**Supplied records**
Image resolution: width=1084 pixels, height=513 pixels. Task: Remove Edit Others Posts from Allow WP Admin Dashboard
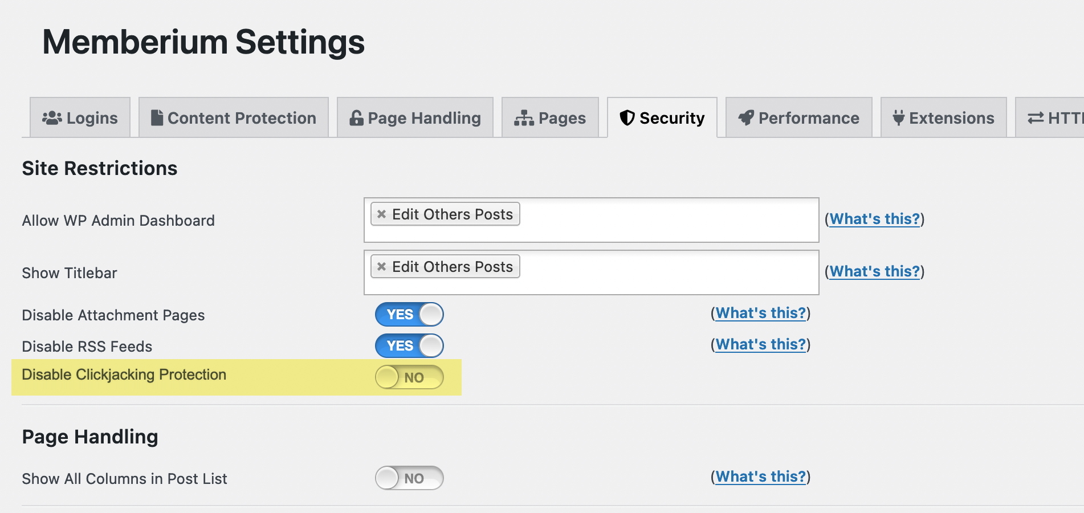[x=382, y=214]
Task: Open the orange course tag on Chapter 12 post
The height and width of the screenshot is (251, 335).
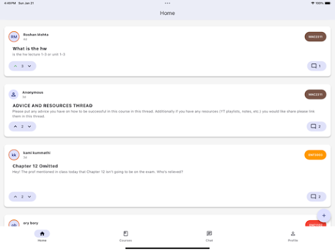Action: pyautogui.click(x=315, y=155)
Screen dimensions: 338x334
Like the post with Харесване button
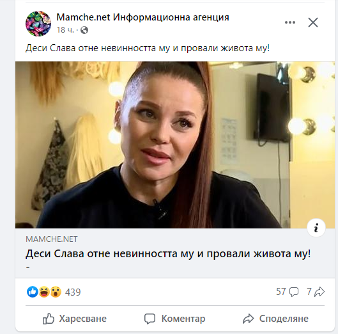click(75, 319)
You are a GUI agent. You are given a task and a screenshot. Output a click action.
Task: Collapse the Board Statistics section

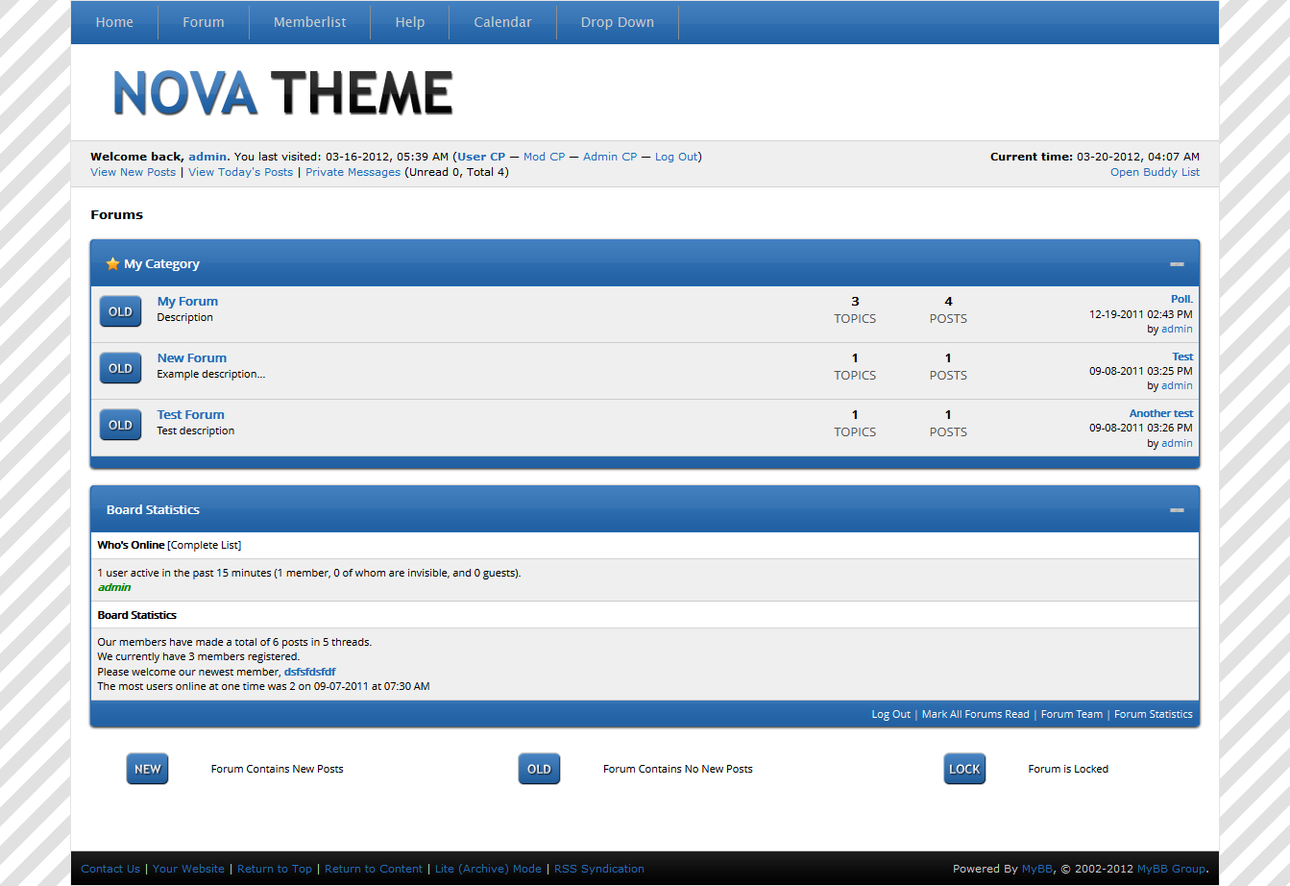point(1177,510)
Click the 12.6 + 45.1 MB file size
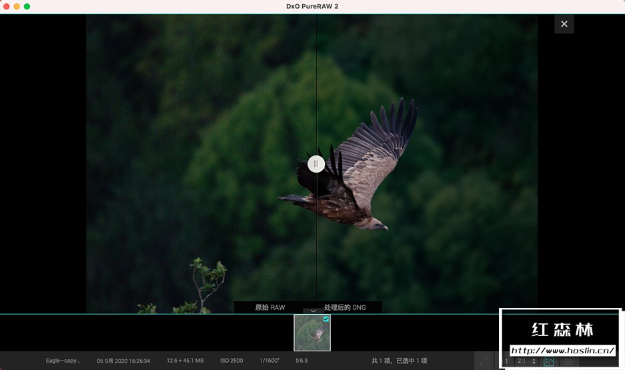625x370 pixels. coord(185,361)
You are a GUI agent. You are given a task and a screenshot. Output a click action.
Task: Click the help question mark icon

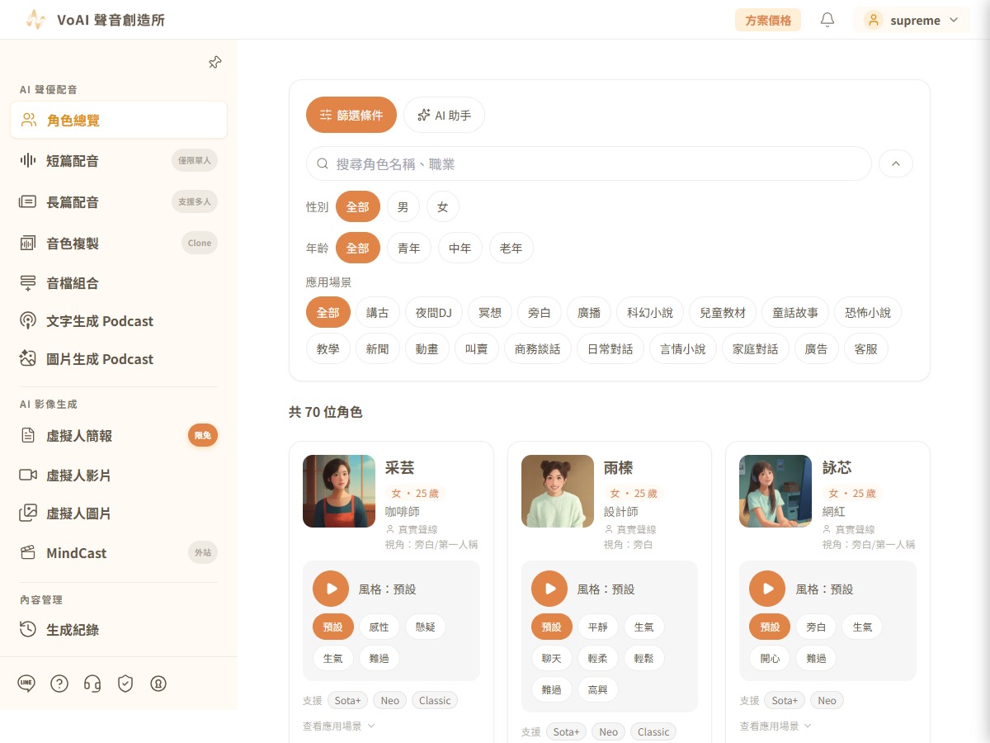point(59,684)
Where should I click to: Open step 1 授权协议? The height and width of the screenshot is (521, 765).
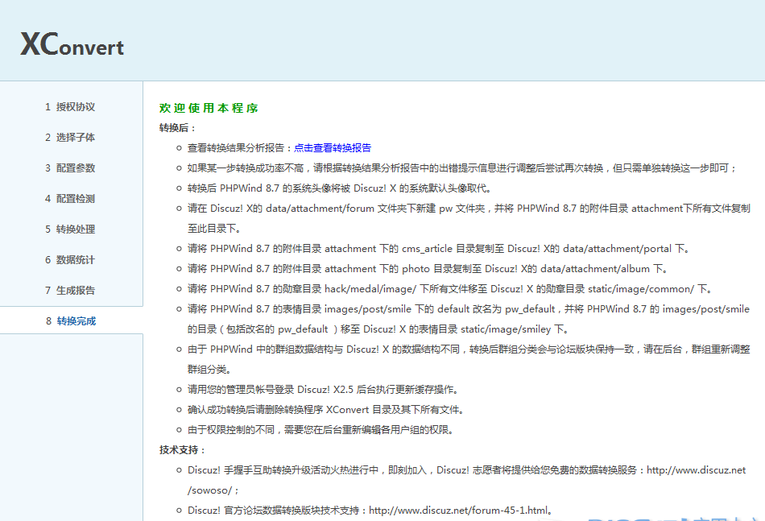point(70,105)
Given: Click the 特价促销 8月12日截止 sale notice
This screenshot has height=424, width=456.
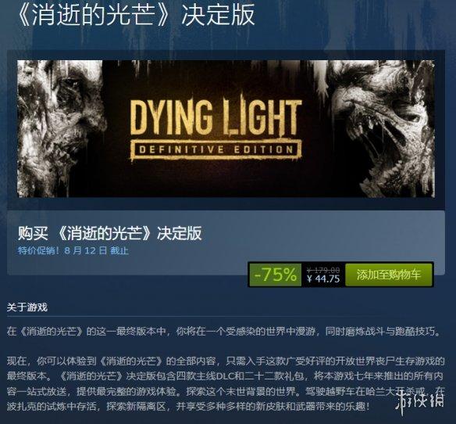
* * *
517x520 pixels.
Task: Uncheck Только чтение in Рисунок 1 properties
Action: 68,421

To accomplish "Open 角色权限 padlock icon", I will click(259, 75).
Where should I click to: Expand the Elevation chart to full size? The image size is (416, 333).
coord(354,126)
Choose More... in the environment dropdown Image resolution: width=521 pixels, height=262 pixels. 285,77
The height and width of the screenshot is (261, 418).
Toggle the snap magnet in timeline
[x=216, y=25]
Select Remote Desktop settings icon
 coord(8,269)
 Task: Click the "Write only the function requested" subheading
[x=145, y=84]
==
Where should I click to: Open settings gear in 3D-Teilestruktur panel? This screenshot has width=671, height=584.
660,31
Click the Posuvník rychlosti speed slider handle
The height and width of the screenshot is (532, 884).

**Task**
Transcribe the lines above exactly, beginning at the one with "Click the 12.6 + 45.1 MB file size" and ending at the one with "This screenshot has height=424, width=456.". Include both; exclude the pictures.

**Result for this exercise**
Click the 12.6 + 45.1 MB file size
625x370 pixels. coord(185,361)
You are a GUI agent. You are given a task and a screenshot. Output a click action.
Task: Click the help question mark icon

point(59,684)
Where should I click to: Open step 1 授权协议? The height and width of the screenshot is (521, 765).
point(70,105)
Given: Click the 特价促销 8月12日截止 sale notice
This screenshot has height=424, width=456.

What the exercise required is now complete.